74 F. 977 | U.S. Circuit Court for the District of Northern New York | 1896

COXE, District Judge.

This action is to recover $10,000 for an alleged assault. The answer is a general denial. Both parties are citizens of the state of New York and reside in this district. The summons and complaint were served March 30, 1896. The time to answer expired April 20, 1896. On the 18th of April, a petition for removal, bond, etc., were presented to a justice of the supreme court of the state, who approved the bond and granted an order to show cause returnable at a special term of the court held May 4th, why the eause should not be removed to the United States circuit court. On the 20 th of April, before the time to answer had expired the petition, bond, etc., were filed with the clerk of Franklin county. The order also stayed all proceedings and extended the defendant’s time to answer 20 days. By an order, dated May 4th, the state court accepted and approved the bond and petition, and ordered the cause removed to this court.

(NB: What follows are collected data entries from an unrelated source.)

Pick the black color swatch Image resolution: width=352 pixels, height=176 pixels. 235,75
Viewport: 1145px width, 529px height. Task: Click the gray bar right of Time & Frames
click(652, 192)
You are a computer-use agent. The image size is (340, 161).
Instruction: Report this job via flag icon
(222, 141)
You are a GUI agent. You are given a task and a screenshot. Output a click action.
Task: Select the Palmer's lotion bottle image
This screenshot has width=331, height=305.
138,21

The petition alleges that the defendant is a special inspector of customs, and all of his acts were done by virtue and color of liis office. ’ The removal was evidently based upon the defendant’s official character. Whether this court obtained jurisdiction must be determined by what took place prior to April 20th, the last day to answer permitted by the state law. The order of May 4th was too late. This question has been so often decided by the federal courts that it can no longer be considered doubtful. See Martin’s Adm’r v. Railroad Co., 151 U. S. 673, 687, 14 Sup. Ct. 533; Velie v. Indemnity Co., 40 Fed. 545; Mining Co. v. Hunter, 60 Fed. 305; Williams v. Association, 47 Fed. 533, and cases cited.

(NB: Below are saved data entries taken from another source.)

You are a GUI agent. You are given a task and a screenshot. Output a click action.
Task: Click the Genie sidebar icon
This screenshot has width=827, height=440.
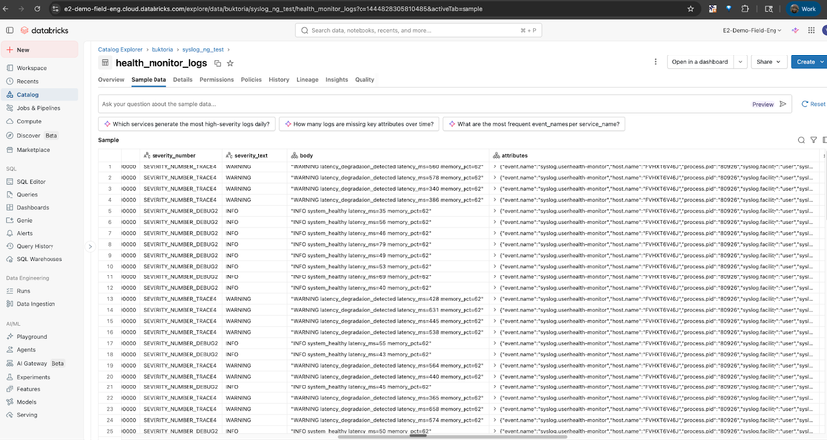pos(10,220)
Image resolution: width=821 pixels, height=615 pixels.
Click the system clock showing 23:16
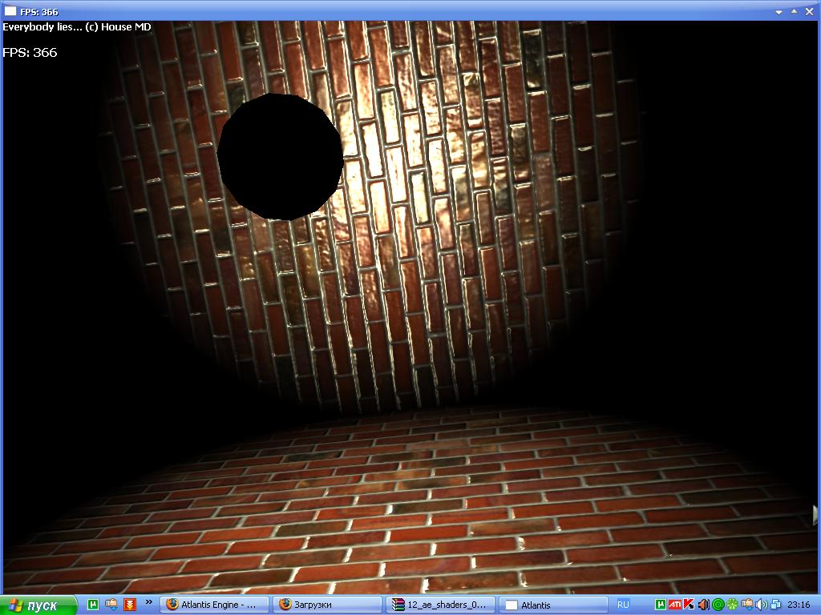click(x=799, y=605)
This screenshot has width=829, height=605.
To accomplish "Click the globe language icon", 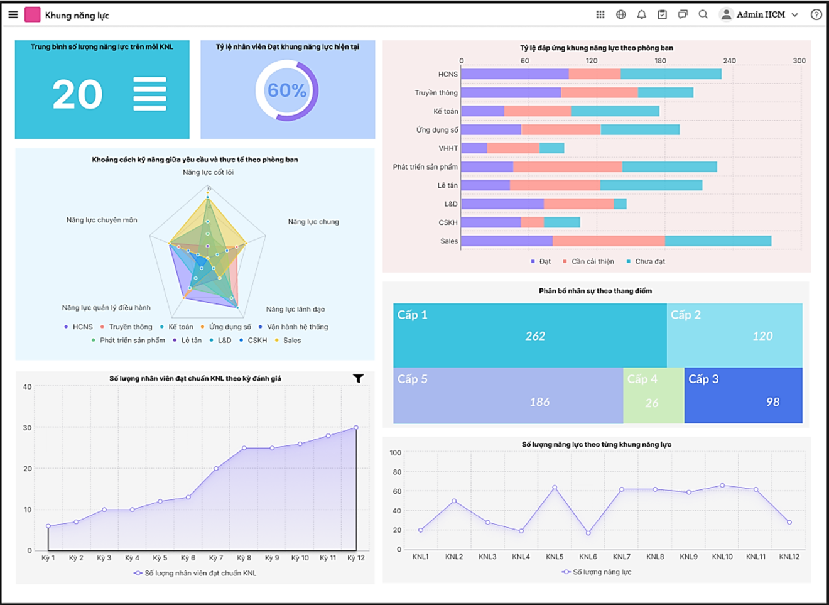I will (x=620, y=14).
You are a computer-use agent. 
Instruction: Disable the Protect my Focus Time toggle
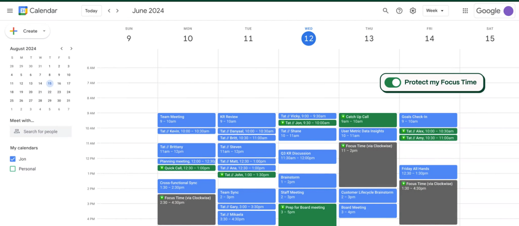[x=392, y=82]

Notwithstanding an occasional dictum to the contrary it is conceded by the defendant that the petition and bond must have been presented to the court, the mere filing in the clerk’s office of Franklin county being insufficient. The issue, then, is narrowed to the single question: Wás the court in session on the 18th of April? If *978so it would seem that the presentation of the petition and bond and the approval of the latter worked a removal of the cause eo instante. The defendant had made and filed a petition and bond in the state court before his time to answer expired, and that court had accepted the bond. Every requirement of the statute had been fulfilled. 25 Stat. 433, § 3. An order of the state court is not absolutely necessary. Wilson v. Telegraph Co., 34 Fed. 561; Removal Cases, 100 U. S. 457; Railroad Co. v. Koontz, 104 U. S. 14. The moment the proper papers are filed in the state court that court loses jurisdiction and the federal court acquires jurisdiction. What took place in the state court after the removal to this court need not be considered. If the cause were removed prior to April 20th, the proceedings thereafter in the state court were, of course, coram non judice and of no validity whatever.

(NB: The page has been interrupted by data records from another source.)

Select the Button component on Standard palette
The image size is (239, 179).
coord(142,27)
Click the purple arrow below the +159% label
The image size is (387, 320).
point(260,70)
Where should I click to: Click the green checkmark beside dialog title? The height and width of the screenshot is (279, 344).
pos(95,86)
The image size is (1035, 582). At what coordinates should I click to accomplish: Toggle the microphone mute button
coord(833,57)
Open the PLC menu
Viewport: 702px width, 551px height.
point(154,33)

Was the court in session on the 18th of April? The defendant produces a rule of the court to the effect that special terms a.re always open for ex parte business at Canton when the justice is present. The lawyer who acted for the defendant swears:

“That on the 18th day of April, 1898, he appeared at a special term of the su-' preme court held by and at the chambers of Hon. Leslie W. Russell, in said village of Canton, and duly presented the verified petition. * * * That deponent knows of his own knowledge that the honorable justice, Leslie W. Russell, was at the time and place aforesaid holding a special term.”

To the same effect are the affidavits of the court stenographer and the defendant. These statements are not contradicted. The plaintiff argues in opposition that the order made on the 18th was not a court order: It certainly was not so in form, but this is insufficient to overcome the positive averments of the defendant that a special term was actually in session at the time. The defendant having made a timely presentation of the removal papers to the state court did all that the statute requires. What that court did or failed to do thereafter is, therefore, wholly immaterial.

I have thus decided the only question which has been argued. It seems to be conceded on all sides that the action is one which might properly have been removed, although the precise nature of the federal question which can arise in an action of assault and battery, the answer being a general denial, has not been pointed out. Tennessee v. Union & Planters’ Bank, 152 U. S. 454, 14 Sup. Ct. 654. The motion to remand is denied.